Copy, from the data below, each line that has the word "computer".
Top of Supplied records
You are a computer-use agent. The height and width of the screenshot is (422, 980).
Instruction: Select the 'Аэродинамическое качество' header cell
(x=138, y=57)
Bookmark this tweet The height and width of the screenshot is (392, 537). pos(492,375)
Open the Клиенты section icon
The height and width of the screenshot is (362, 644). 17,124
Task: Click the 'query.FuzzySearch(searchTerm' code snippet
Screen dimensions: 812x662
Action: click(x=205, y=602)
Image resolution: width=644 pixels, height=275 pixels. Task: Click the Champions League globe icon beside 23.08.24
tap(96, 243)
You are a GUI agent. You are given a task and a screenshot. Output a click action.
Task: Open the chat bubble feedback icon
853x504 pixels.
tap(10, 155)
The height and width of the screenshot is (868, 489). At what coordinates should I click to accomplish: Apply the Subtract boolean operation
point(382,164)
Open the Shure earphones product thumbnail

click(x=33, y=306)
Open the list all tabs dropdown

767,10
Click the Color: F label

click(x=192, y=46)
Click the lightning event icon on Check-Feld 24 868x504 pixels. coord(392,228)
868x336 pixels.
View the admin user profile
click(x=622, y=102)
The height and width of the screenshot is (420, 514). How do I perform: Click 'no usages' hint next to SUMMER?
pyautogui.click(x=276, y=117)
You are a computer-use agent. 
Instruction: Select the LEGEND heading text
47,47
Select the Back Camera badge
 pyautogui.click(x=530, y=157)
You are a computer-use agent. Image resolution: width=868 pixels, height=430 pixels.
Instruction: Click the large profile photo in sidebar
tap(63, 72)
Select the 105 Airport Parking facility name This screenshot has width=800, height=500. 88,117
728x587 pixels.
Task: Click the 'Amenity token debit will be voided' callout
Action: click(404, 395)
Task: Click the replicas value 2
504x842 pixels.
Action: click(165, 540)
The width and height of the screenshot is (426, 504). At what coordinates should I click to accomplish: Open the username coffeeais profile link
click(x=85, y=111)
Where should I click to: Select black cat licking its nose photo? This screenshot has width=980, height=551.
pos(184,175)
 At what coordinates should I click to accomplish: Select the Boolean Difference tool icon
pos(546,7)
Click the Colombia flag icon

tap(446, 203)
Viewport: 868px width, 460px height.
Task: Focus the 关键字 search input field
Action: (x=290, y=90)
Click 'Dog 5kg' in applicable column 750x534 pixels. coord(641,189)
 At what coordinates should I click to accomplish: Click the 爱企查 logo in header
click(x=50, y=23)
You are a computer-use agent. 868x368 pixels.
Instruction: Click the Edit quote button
Bottom of Supplied records
▸ Exercise answer
You are a computer-use agent. The height and width of the screenshot is (422, 980).
You are a computer-use agent. 
You are a computer-use agent. Image resolution: width=868 pixels, height=430 pixels.
You are a computer-use agent. 868x368 pixels.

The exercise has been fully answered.